In your case, the best you can do is seal all gaps with more spray foam. I'd mask the entire window with tape, then spray the brick face with thin layers. Wait until the foam expands, then add more if needed.

The gap at the top of the photo needs to be addressed, too. I'd probably fill i with fiberglass batt insulation. Stuff it loosely, but completely full. I'd need better photos of that area to offer more advice.

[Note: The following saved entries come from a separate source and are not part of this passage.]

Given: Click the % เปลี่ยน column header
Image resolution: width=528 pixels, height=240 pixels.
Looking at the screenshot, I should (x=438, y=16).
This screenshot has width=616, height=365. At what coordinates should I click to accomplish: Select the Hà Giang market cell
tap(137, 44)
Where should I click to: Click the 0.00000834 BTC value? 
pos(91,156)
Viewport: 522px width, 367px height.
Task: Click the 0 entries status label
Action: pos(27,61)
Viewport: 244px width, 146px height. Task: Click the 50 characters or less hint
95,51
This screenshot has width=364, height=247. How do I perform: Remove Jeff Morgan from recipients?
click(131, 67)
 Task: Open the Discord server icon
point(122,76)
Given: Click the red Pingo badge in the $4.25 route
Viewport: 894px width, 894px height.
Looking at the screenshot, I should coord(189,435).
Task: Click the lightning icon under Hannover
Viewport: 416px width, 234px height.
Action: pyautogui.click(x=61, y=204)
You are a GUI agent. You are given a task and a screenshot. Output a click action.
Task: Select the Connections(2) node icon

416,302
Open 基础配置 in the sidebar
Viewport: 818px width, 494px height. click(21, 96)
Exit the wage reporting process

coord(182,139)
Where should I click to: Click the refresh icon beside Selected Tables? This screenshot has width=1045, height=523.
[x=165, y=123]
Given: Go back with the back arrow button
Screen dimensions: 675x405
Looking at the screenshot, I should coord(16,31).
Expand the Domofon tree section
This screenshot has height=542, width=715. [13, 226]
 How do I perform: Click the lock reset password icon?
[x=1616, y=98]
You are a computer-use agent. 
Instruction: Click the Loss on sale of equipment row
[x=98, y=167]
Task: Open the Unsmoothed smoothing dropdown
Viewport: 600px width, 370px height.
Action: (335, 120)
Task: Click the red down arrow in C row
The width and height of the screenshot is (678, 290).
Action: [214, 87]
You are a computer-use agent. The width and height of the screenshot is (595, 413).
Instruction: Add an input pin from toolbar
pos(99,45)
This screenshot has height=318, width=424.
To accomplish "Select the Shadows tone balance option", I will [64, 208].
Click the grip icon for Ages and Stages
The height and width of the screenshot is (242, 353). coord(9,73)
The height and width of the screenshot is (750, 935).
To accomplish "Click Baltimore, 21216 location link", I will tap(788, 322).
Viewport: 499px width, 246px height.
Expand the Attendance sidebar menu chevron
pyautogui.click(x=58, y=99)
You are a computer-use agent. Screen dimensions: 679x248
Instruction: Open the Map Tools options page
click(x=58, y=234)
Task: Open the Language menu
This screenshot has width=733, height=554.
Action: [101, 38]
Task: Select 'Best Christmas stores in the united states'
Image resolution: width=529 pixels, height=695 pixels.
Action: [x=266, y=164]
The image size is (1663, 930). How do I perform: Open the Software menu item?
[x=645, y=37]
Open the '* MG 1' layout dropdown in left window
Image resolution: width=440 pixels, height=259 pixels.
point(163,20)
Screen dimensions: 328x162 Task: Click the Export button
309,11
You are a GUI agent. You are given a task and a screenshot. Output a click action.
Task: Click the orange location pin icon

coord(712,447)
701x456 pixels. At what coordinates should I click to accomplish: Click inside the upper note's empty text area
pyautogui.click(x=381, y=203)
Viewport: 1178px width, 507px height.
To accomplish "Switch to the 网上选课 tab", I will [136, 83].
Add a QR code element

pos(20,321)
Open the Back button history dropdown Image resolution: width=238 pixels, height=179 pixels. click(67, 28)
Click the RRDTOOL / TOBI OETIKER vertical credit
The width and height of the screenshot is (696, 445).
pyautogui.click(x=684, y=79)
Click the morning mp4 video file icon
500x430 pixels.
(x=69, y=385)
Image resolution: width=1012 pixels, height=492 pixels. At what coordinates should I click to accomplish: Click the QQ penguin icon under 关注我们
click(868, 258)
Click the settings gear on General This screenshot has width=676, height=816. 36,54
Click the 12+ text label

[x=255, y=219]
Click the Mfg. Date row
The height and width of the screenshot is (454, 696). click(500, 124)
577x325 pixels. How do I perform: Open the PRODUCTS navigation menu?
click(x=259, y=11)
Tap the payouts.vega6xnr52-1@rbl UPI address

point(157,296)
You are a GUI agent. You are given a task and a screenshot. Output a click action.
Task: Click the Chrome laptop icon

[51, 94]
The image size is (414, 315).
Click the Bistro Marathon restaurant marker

  • "treated lumber" could be mistaken for "pressure treated lumber"; which is a code violation, when used within the interior, in many, if not most, U.S. jurisdictions. Jan 15, 2017 at 17:08
  • 2
    Pressure treated lumber is a code requirement on indoor concrete slab where I live. I don't think that "...many if not most..." is accurate. Jan 15, 2017 at 17:19
  • Window bucks, sill plates, bottom wall plates and any other direct-contact application has required pressure treated lumber in my area for decades.
    – isherwood
    Jan 15, 2017 at 18:30
  • Yes, there is no "buck" for the window - it goes right to the brick. (There is wooden brick molding on the outside but i guess that just covers the gap between the window and brick and hides the foam.) Do you think it's possible to add an extension jamb in such a tight space? Jan 15, 2017 at 18:30
  • You can't add an extension jamb since your framing is where the jamb would be. Basically, the window is too large for that opening.
    – isherwood
    Jan 15, 2017 at 18:31

Foam is fine all around. Be sure to follow directions as it will take several passes.

Make sure your caulk is always looking good in the fall if you're in an area that gets snow, because it seems like that window's going to have snow melting against it in the winter.

Can also use standard insulation, I just prefer foam for smaller areas.